Was looking around, but didn’t find an answer.

Specifically, I have a DataFrame and one column has data type Int64; it has the unique values 0 and 1 (meaning obviously false and true). What is the easiest quickest way to have the column including its entries converted to the boolean data type?

I thought about a kind of loop, but are there already existing functions available that I should know of?

More generally, please explain how to best tackle this (especially conceptually), if using a self-made solution.

My thought then might be to take the whole array/column, check every value, make a new array based on set conditions (if 0, make false; if 1, make true, etc.), mutate or add the new array into the dataframe.

df.int_col .== 1 will return a BitArray column

1 Like

Very useful.
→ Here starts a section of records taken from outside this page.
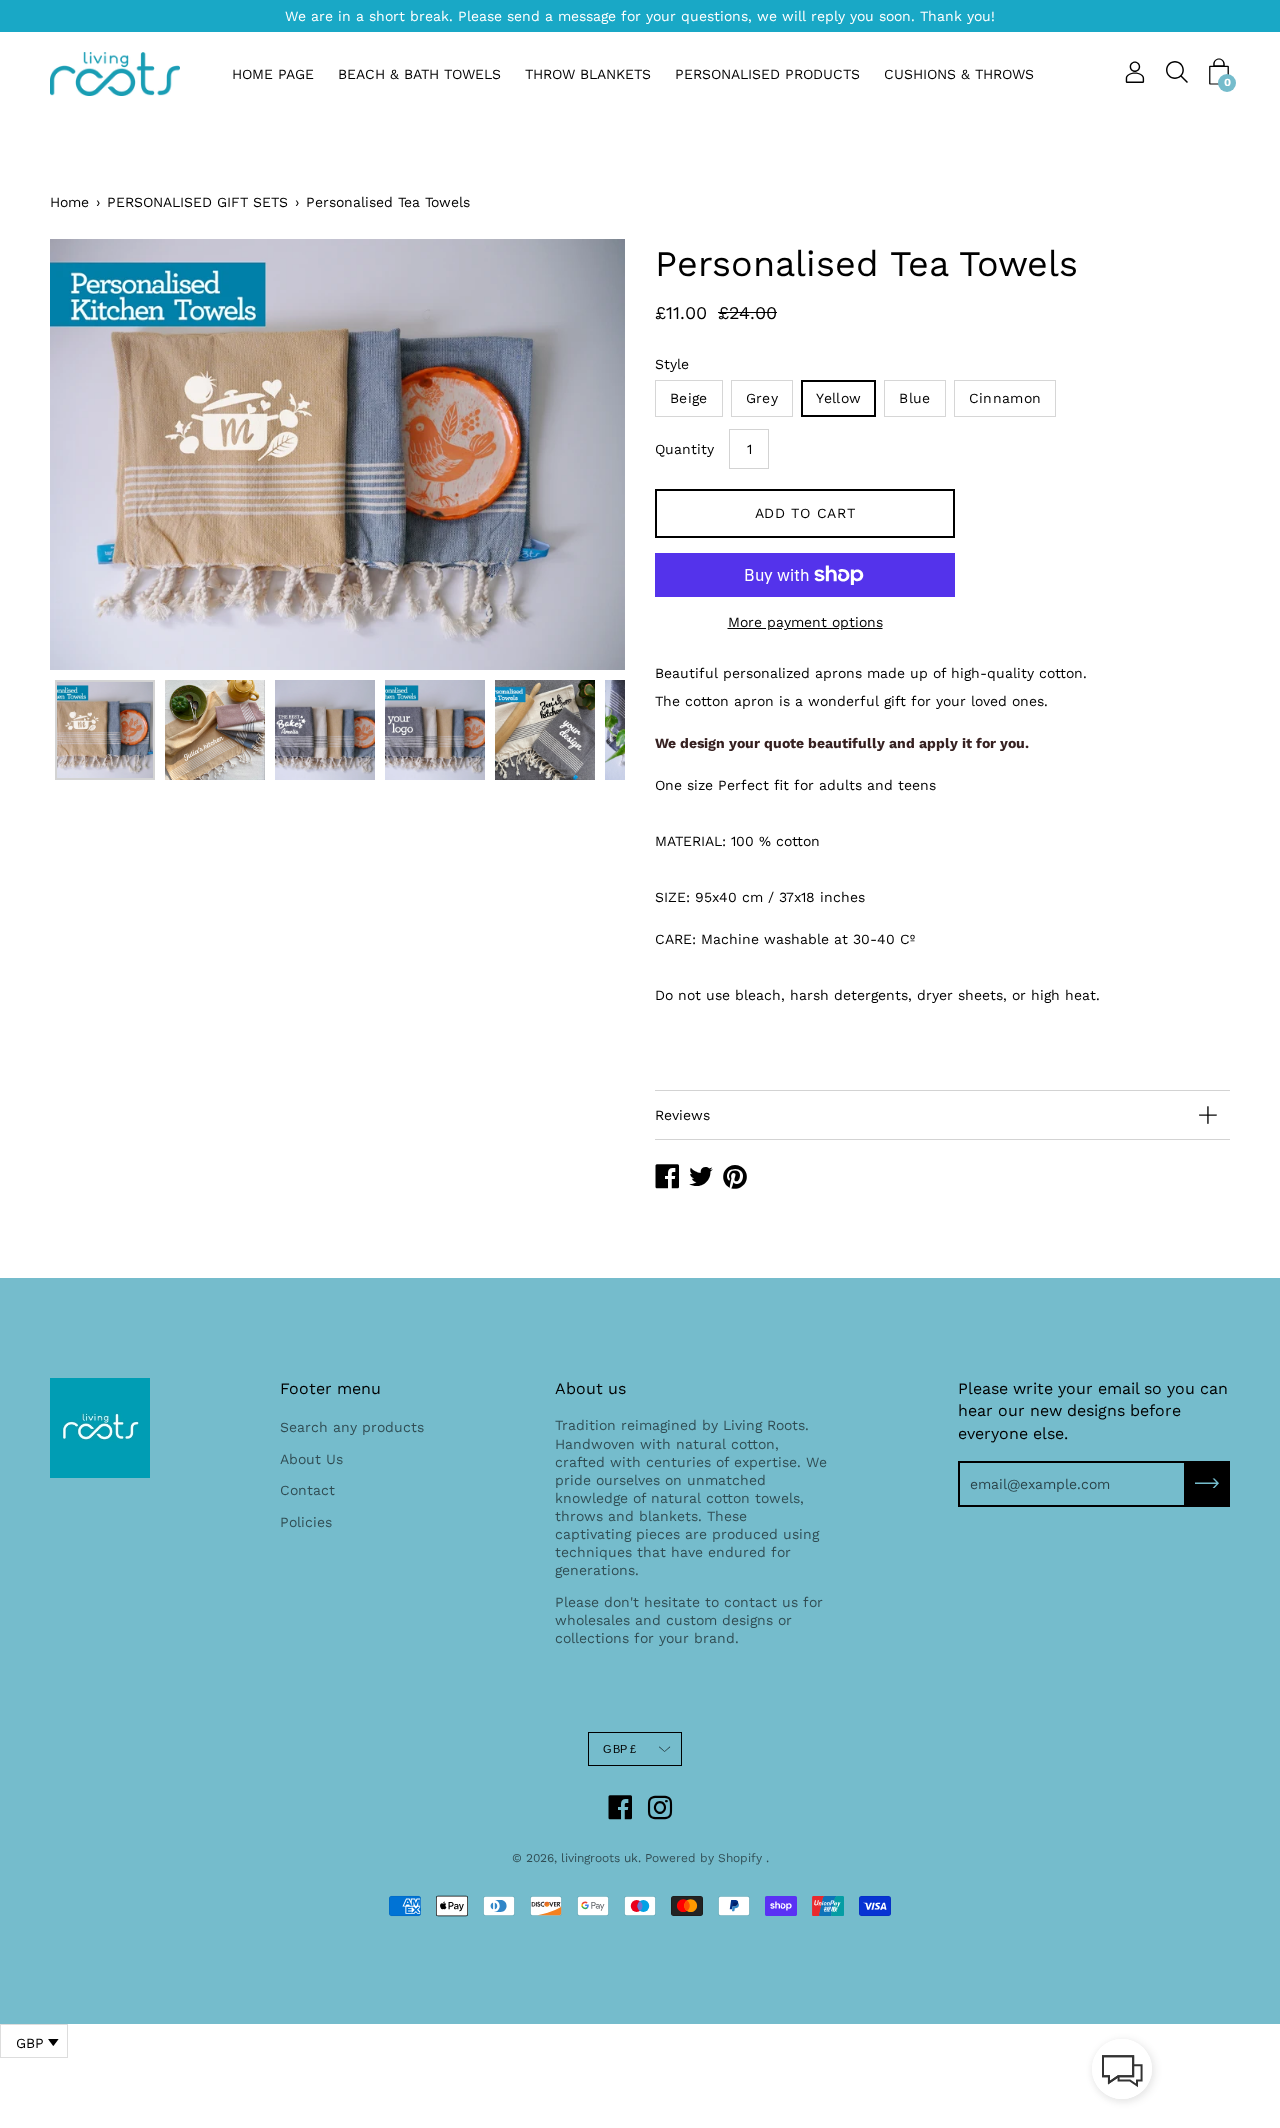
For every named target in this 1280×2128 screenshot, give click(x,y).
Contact (307, 1490)
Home (69, 202)
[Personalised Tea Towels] (105, 730)
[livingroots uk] (115, 74)
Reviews (682, 1115)
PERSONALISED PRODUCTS (767, 74)
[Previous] (100, 454)
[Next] (575, 454)
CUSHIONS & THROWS (959, 74)
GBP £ (619, 1749)
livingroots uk (599, 1858)
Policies (306, 1522)
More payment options (805, 622)
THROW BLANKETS (588, 74)
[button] (1122, 2073)
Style (672, 364)
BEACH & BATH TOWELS (419, 74)
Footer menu (330, 1388)
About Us (311, 1459)
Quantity (684, 449)
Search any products (352, 1427)
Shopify (740, 1858)
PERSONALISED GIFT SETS (197, 202)
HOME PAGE (273, 74)
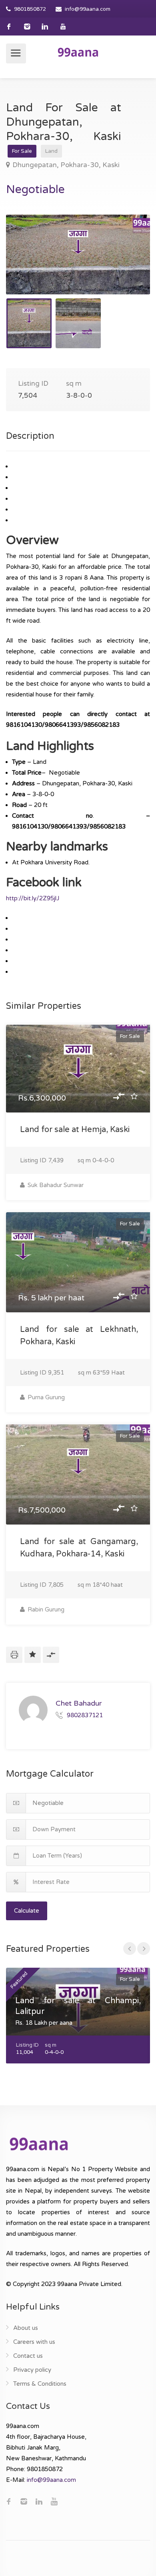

Thanks.

A more general way to do this is (assuming the column is called x)

df[!,:x] = convert.(Bool,df[!,:x])
3 Likes

Thanks for the reply.

I suppose I can post this here, since it concerns a similar issue.

There is a dataframe. It has a String column with missing values. Its values are actually integers.

What is the most direct and easiest way to convert this whole column of String (with missing) to one of Int64 (with missing)?

I thought of your generic way, @tbeason, but it seems it requires more in this case. I thought there was a function to convert such strings to int, but I could be mistaken.

I’m getting some progress. I found the function parse().

Unfortunately parse doesn’t work with missings. You are looking for passmissing from Missings.jl.

julia> df.col = passmissing(parse).(Int, df.col)
1 Like

Thanks.

I believe that you could just have

df[:,:x] = convert.(Bool,df[!,:x])

(notice that : instead of !) to avoid making two copies.

My mistake, it has to be the other way around:

df[!,:x] = convert.(Bool,df[:,:x])